Best Approach to Reduce TTFB on Kirby 3 Site?

I was wondering whether anyone has any experience with trying to reduce page loading times - specifically, TTFB on a server that is already optimally configured. We have a Kirby 3 site, with NO page caching atm.

Based on your experience, does turning Kirby’s page cache ON make a difference? Is it better to use memcached? What would you recommend?

First things that comes to mind are Caching and a CDN (if you care about speed everywhere on the globe).

I personally use memcached on my sites but I have no idea if Memcached is performing always better than other methods.


I suppose opcache is already activated? That would be the first step before you use Kirby’s cache. Afterwards I can recommend apcu as cache engine. It was really easy to setup and configure and is pretty fast. Memcached is the next step if you need even more.


like it was said before speeding up php execution using opcache and apcu helps a lot.
turing on memcached for the core site cache will also make a huge difference IF you use the core pages cache. if you can not use php caching for some reason or subset of pages consider analysing your code with and cache parts of your logic. from my experience any calls to kirbys collections/children/filter can be speed up that way. personally i am using my plugin. but make sure the file cache read time is faster than the skipped logic. (using lapse plugin with memcached is not easily possible yet)

Thank you for the suggestions, guys!

@bastianallgeier @bnomei opcache is indeed on.

@manuelmoreale I’ve done a few experiments, using Kirby’s core page cache by itself, and then configured to use memcached. I haven’t been able to gain any substantial speed improvements - e.g., between 10-20ms only, on a page that loads at about 750ms.

@bnomei @bastianallgeier in your experience, are there situations where using memcached is going to actually make a substantial difference?

When you have a TTFP of 750 ms with caching there’s clearly something going wrong. Either the cache is not working correctly, or something shady is happening in your plugins.

Caching is happening pretty early in the process and it should have significant influence on the response times. Maybe it makes sense to have a closer look at this.

Sorry, @bastianallgeier, I didn’t explain myself properly: the cache IS working perfectly, and the current TTFB is about 75ms. The total page load time is about 750ms - so, we’re super happy with the speed! :smiley:

My doubt now is about memchached: turning it on did not seem to make much difference at all in loading speed. Without memcached, the TTFB is about 85ms, and 75ms with it (hardly worth the trouble). So, I was wondering whether this is ‘normal’, or whether I should look into my memcached config. If this IS normal, then are there specific situations when using memcached WOULD make a substantial difference?..

In my experience (on K2 installations), having huge “file”-caches has negative impact when it gets flushed (e.g. when an editor saves a page in the panel) because the folder listing to delete all its contents takes a while. This degraded the UX in the panel quite a bit, so on some of my sites I decided to not use file-caching for that.

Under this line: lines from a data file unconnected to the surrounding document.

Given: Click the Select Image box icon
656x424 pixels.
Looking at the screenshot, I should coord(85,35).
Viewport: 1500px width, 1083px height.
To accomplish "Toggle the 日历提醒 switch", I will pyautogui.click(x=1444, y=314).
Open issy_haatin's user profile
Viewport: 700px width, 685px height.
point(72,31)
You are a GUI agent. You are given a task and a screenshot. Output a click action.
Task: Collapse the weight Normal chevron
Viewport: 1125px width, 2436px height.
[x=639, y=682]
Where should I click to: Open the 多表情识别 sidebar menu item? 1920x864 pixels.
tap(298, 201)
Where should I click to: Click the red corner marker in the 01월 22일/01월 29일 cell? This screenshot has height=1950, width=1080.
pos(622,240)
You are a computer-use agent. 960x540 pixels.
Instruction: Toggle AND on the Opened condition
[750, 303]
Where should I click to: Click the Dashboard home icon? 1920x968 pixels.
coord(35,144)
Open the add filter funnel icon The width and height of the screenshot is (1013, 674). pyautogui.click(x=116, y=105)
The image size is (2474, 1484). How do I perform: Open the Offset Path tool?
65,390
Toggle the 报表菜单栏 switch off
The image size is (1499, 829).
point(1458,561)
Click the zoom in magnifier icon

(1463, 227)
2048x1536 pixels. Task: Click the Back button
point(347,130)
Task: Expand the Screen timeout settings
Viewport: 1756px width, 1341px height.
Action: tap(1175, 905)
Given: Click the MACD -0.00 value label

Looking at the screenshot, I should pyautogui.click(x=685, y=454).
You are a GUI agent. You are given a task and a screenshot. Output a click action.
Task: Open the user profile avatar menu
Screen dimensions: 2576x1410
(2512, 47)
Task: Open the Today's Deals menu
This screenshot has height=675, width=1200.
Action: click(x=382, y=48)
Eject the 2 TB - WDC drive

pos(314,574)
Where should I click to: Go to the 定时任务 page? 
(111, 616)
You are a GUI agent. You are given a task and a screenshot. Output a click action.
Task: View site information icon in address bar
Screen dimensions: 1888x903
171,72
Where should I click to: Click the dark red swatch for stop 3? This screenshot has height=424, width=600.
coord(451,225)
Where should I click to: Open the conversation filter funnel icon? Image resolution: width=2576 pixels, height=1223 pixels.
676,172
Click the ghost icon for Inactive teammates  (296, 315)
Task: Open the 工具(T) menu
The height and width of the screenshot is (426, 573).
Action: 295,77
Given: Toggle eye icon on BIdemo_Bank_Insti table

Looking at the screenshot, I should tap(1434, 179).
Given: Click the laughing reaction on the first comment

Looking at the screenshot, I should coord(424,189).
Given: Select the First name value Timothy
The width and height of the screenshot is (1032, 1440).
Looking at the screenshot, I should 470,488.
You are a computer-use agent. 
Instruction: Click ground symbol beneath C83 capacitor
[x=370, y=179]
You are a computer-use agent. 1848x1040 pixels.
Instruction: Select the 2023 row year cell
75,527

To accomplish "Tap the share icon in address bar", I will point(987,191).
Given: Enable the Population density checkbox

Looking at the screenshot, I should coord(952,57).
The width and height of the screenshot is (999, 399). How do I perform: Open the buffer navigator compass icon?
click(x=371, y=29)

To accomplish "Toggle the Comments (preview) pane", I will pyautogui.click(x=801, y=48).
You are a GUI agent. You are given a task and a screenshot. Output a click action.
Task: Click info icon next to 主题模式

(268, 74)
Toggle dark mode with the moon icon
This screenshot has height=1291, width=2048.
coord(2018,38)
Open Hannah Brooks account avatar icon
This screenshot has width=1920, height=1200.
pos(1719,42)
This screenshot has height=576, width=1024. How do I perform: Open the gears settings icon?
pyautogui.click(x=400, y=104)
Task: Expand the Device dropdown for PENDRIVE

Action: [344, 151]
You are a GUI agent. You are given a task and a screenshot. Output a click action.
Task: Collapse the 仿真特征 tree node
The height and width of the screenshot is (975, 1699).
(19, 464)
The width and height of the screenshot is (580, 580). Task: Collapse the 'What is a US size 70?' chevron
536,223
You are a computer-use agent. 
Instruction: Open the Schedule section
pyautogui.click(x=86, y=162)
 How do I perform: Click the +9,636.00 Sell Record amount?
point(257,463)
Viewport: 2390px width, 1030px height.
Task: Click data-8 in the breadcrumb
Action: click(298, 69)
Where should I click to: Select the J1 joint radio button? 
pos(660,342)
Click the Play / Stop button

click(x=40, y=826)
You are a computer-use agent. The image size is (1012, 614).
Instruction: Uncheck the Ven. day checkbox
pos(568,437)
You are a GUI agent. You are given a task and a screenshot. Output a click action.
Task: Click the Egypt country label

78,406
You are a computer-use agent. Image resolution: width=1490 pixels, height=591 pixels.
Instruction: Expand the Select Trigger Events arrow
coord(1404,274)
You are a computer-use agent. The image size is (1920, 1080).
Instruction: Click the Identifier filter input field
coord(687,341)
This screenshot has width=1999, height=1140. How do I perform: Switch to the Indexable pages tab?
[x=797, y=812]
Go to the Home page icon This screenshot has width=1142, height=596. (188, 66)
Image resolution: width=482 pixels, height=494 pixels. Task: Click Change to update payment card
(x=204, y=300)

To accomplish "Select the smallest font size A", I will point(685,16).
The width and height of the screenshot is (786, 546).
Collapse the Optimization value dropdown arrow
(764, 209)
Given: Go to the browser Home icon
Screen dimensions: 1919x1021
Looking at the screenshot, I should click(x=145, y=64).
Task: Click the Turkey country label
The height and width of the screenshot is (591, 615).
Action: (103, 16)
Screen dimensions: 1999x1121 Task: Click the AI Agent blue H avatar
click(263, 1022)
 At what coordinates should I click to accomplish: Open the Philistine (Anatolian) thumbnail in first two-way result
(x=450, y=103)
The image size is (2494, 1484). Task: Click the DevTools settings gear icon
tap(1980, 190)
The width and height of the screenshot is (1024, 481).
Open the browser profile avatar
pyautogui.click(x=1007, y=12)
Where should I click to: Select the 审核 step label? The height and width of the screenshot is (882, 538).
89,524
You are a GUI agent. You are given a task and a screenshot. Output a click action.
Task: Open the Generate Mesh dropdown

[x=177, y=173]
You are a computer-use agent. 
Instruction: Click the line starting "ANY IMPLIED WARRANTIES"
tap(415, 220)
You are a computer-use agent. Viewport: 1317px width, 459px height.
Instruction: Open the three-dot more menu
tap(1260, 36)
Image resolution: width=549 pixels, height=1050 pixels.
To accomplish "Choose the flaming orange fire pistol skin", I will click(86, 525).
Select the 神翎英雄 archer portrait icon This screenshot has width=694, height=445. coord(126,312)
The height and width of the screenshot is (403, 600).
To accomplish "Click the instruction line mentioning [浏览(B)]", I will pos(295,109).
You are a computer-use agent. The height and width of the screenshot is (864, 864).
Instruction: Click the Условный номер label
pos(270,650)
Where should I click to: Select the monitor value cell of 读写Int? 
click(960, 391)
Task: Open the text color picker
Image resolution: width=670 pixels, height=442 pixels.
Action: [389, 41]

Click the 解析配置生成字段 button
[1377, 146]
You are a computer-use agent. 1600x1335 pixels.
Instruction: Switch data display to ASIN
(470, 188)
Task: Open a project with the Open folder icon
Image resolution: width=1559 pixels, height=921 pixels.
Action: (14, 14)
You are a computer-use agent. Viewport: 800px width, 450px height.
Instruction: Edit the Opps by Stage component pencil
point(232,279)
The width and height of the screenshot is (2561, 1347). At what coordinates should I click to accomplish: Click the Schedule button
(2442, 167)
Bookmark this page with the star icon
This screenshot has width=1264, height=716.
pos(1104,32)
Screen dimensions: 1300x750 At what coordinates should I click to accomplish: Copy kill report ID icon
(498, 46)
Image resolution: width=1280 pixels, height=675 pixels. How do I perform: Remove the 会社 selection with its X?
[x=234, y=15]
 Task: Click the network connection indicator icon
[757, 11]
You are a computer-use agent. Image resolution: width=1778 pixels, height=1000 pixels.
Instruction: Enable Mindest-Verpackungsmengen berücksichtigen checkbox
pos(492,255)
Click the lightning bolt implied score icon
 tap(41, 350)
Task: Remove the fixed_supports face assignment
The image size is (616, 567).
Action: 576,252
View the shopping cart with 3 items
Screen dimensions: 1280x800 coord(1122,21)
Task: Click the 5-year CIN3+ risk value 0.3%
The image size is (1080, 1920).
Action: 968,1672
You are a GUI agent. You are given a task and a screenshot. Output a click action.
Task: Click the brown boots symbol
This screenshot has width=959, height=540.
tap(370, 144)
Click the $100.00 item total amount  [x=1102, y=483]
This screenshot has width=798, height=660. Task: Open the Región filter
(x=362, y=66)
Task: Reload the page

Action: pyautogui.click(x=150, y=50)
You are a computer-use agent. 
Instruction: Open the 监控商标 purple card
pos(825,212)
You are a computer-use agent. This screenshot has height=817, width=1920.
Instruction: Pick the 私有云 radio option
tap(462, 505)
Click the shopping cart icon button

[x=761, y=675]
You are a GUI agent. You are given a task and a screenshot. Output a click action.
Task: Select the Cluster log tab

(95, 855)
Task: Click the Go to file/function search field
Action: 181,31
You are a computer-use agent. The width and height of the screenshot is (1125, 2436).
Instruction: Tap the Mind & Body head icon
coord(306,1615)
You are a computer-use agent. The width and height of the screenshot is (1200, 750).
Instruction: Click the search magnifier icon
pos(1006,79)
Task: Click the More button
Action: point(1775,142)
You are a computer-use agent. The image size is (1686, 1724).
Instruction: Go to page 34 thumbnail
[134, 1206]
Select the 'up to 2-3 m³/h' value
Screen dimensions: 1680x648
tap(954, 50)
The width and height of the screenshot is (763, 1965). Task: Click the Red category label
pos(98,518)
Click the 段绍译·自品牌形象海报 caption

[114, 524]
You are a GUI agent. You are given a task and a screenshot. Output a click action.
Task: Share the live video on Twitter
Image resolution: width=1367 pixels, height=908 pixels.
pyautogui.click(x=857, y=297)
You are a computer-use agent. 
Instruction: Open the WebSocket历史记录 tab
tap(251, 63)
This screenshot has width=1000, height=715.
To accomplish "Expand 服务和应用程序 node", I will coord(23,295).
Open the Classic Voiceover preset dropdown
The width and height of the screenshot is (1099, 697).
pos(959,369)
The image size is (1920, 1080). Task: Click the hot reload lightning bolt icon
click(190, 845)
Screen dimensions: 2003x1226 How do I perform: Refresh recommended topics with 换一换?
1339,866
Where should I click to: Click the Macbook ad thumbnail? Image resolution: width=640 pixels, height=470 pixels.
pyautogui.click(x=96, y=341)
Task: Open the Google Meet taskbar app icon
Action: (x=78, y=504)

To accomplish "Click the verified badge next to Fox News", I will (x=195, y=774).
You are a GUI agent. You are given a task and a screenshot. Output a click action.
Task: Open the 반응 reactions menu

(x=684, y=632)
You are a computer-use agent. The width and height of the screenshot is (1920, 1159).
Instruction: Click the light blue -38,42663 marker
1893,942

I think using memcached (or other caching tools such as apc, etc) have better performance for this; but they come with a cost (extra money; but also an extra level of complication - I couldn’t easily see what happened in my memcached database, nor debug it - but that could be due to my poor knowledge about them).

I’ve noticed K3 caches work in a different way now; they use subfolders which would probably speed up the file listings quite a bit by default. I haven’t tested this further though.

Is it possible/desirable to use Redis for caching Kirby 3 sites? - and if so, how do we configure it?

I’m glad that I misunderstood you :slight_smile:

To be honest, I haven’t benchmarked the different cache engines so far. I agree with @bvdputte that flushing the cache is probably faster with apcu, memcache and co in comparison to the file cache, but I don’t think that you will see massive differences between apcu and memcache for example.